Kes Trio
September 25
$12, East Brunswick Club

Karl E. Scullin, aka Kes, is an intriguing individual. Elfin in stature, almost androgynous in appearance, stiflingly diffident in manner, the songwriter, composer and photographer is a man of many talents nonetheless. In a career that started as part of Melbourne’s underground rock royalty Bird Blobs, Scullin’s creative output has ranged from the wonky, outsider-folk of early solo records They Jelly’s in the Pot (2005) and The Grey Goose Wing (2007) to the rich, melodic expansions of Kes Band (2008) and the arcane instrumental excursions of last year’s Kes Band II. Then there’s his various photographic endeavours, including an impressive exhibition earlier this year with Lauren Bamford.
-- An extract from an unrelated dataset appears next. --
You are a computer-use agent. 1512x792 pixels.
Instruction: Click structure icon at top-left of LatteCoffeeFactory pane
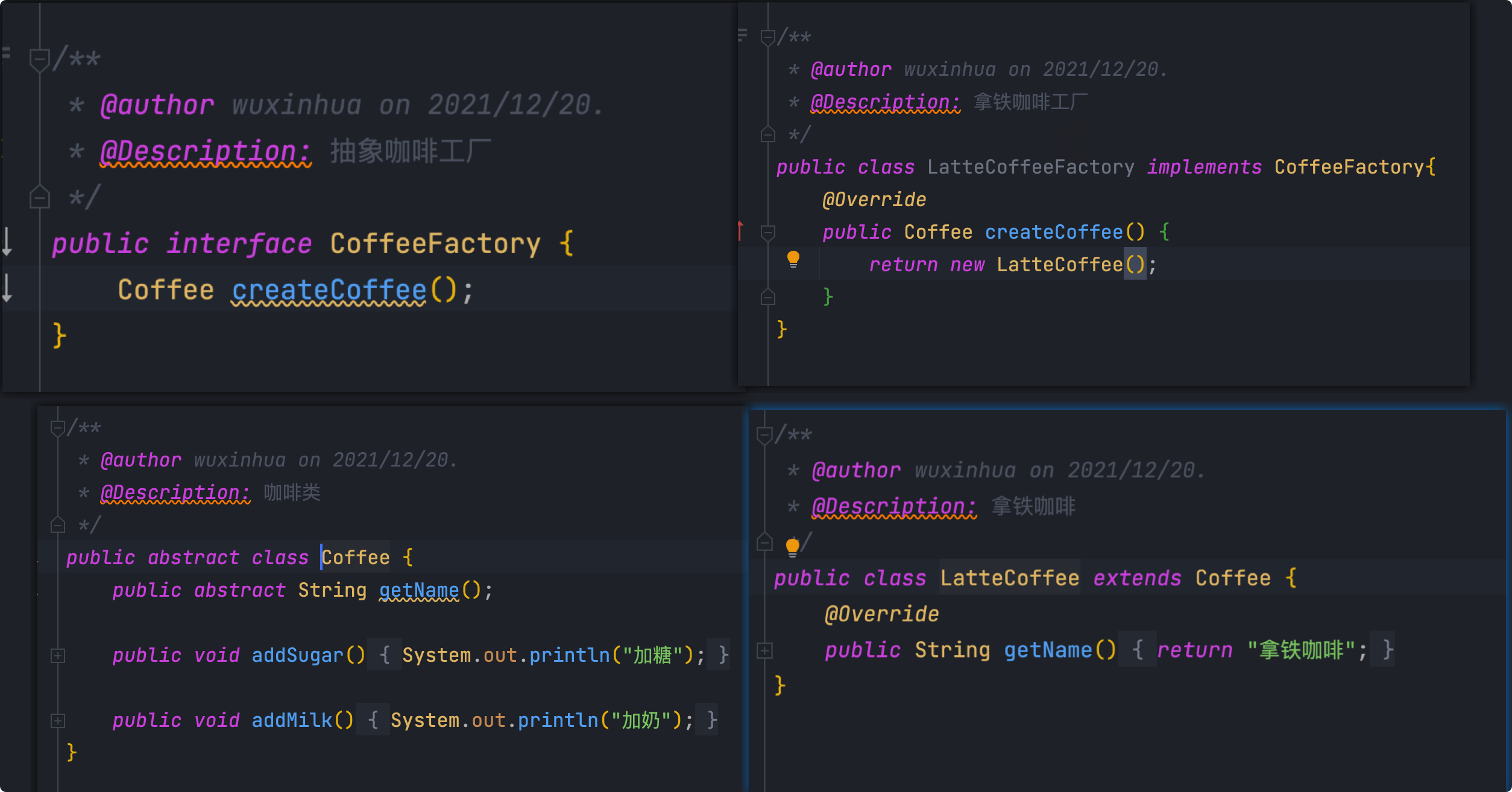click(x=742, y=35)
Having whittled his Kes Band down to a trio, Scullin kicks off the warmer months with the launch his fifth record – the aptly named Kes Trio (Mistletone/Inertia) – at the East Brunswick Club, in what should only add to this multifaceted artist’s already formidable live reputation.

Boredoms
October 9
$20, Melbourne Festival

There are few bands in recent memory that have pushed music’s peripheries quite far as cult Osaka collective Boredoms. Legends of the Japanese noise community, the group’s unyielding experimentation and cacophonous, outwardly hilarious sonic attacks turned the often dour world of experimental music on its head throughout the 80s and 90s, capturing the attention of everyone from New York avant-garde figurehead John Zorn to Sonic Youth. But it’s Boredoms’ more recent work that has attracted them the most acclaim. Indeed, the psychedelic inflections and waves of electronics that began to subsume their work in the late 90s saw 1998 record Super Ae (1998) hailed as one of the most groundbreaking and iconoclastic albums of the decade. But it has been their legendarily unhinged live shows – which have recently seen them working to develop contact microphones that record sounds made by the human body while dancing – that have truly set them apart. Playing alongside Kes Band and Bum Creek, their show as part of the Melbourne Festival will be the most inimitable of the season.

Sage Francis
October 15
$20, Melbourne Festival

Hip-hop poet and former battle-rapper Sage Francis has been unleashing squalls of hyper-intellectual, intensely political verbiage on unsuspecting crowds for over a decade now. In an age where most mainstream incarnations of hip-hop have all but drowned in their own musical and social indifference, Francis has risen to become one of hip-hop’s principal voices of dissent, making a name as one of music’s most fearsome minds. In the process, the US provocateur has actively dissected the tropes of politics, sexuality, war, corporatism, mental illness and, in the case of largely acoustic new album Li(f)e, religion. Featuring supports of the ilk of Avalanches co-founder and legendary Melbourne turntablist Dexter and up-and-coming Sydney duo Horrorshow, his Melbourne Festival performance will be one for both bleeding hearts and active minds.

Mirah
October 23 and 24
$38, Northcote Social Club

You could be forgiven for the making the assertion that the singer-songwriter archetype is all but void in the year 2010. The role of the guitar-playing troubadour has echoed throughout the generations, with decreasing originality and relevance in several of the more recent cases. The same can’t be said about Mirah Yom Tov Zeitlyn. One of the American Pacific Northwest’s finest talents, the indie-folk songstress – who goes under the simpler abbreviation of Mirah – has made a name as one of the 00s most prolific and prodigiously talented songwriters. Indeed, her unabashedly personal, lo-fi, but outwardly sophisticated song-craft has seen her release five albums and innumerable EPs, garnering fans not just across America, but Europe and Australia. Her pair of Northcote Social Club shows will leave all with a spring in their step.

Mouse on Mars
October 31
$35, Corner Hotel

Andi Toma and Jan St. Werner are musical chameleons. Since forming in Dusseldorf in 1993, the duo’s beguiling negotiations of the post-techno landscape have visited the far reaches of experimental electronica, post-rock, pop and ambience (often all at once), dropping a swathe of critically acclaimed albums in the process. Perhaps the duo’s defining trait is their versatility. In an era when electronic music was characterised by the often-inaccessible aesthetics and harsh experimentalism of British IDM artists like Autechre and The Black Dog, Mouse on Mars’s musical output flourished with joyous splashes of colour, noise and melody, paving the way for a whole new generation of indie-electronica artists. This master-class in sonic hybridisation is not to be missed.